Power On Hours: 6,553

That has to be some sort of glitch, he stated he switched to this a little over 2 years ago.. Well many hours is only 273 days. No where close to 2 years, I doubt it was turned off more days than its been on in a year year period ;)

axellarsson

Yes, the Power On hours is incorrect and seems to be an issue in the SMART value reporting as it matches the number Stephen reported above exactly on a test system.

The firewall has been up since I put it in April 2023. Only reboots for pfSense upgrades.

axellarsson

My firewall just locked up hard (no ping response and no response from the serial console) and required a power cycle to reboot. Interestingly, after reboot, the S.M.A.R.T stats shows a reduction by more then half for data units read and written as well as the host read/write commands. These S.M.A.R.T results are from less then an hour after reboot, so clearly these are not the values "since reboot".

I also note that the uptime value is stuck exactly as it was before, leading credence to it not being a reliable number.

Any thoughts as to what is going on here?

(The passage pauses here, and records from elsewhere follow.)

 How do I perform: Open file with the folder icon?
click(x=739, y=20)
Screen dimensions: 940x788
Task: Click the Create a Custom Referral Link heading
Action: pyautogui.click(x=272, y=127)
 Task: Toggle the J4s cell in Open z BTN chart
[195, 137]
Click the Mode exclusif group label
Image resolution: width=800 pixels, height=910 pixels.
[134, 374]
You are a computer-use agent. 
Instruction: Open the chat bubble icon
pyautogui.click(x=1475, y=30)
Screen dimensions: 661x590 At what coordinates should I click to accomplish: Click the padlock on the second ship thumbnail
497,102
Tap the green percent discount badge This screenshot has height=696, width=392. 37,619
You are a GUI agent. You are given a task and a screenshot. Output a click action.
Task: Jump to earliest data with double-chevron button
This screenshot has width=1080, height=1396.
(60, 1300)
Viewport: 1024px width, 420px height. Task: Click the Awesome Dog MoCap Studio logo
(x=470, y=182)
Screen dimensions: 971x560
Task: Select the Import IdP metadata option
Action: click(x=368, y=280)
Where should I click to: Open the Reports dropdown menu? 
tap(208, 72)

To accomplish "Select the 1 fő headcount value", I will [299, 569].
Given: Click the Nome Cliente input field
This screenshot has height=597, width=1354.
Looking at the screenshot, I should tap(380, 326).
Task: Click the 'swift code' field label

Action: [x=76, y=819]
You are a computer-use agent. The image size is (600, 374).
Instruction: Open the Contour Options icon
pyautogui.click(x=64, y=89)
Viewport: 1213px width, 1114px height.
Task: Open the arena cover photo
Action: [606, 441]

=== START OF SMART DATA SECTION ===
SMART overall-health self-assessment test result: PASSED

SMART/Health Information (NVMe Log 0x02)
Critical Warning:                   0x00
Temperature:                        40 Celsius
Available Spare:                    100%
Available Spare Threshold:          1%
Percentage Used:                    100%
Data Units Read:                    138,622 [70.9 GB]
Data Units Written:                 113,308,631 [58.0 TB]
Host Read Commands:                 2,535,666
Host Write Commands:                1,142,150,528
Controller Busy Time:               18,241
Power Cycles:                       39
Power On Hours:                     6,553
Unsafe Shutdowns:                   18
Media and Data Integrity Errors:    0
Error Information Log Entries:      127
Warning  Comp. Temperature Time:    0
Critical Comp. Temperature Time:    0
Temperature Sensor 1:               66 Celsius
Temperature Sensor 2:               41 Celsius
Temperature Sensor 3:               41 Celsius
Temperature Sensor 4:               41 Celsius

Error Information (NVMe Log 0x01, 16 of 64 entries)
Num   ErrCount  SQId   CmdId  Status  PELoc          LBA  NSID    VS  Message
  0        127     0  0x0008  0x4004  0x000            0     0     -  Invalid Field in Command

Self-tests not supported

stephenw10

Hmm, not seen that. It's the original SSD?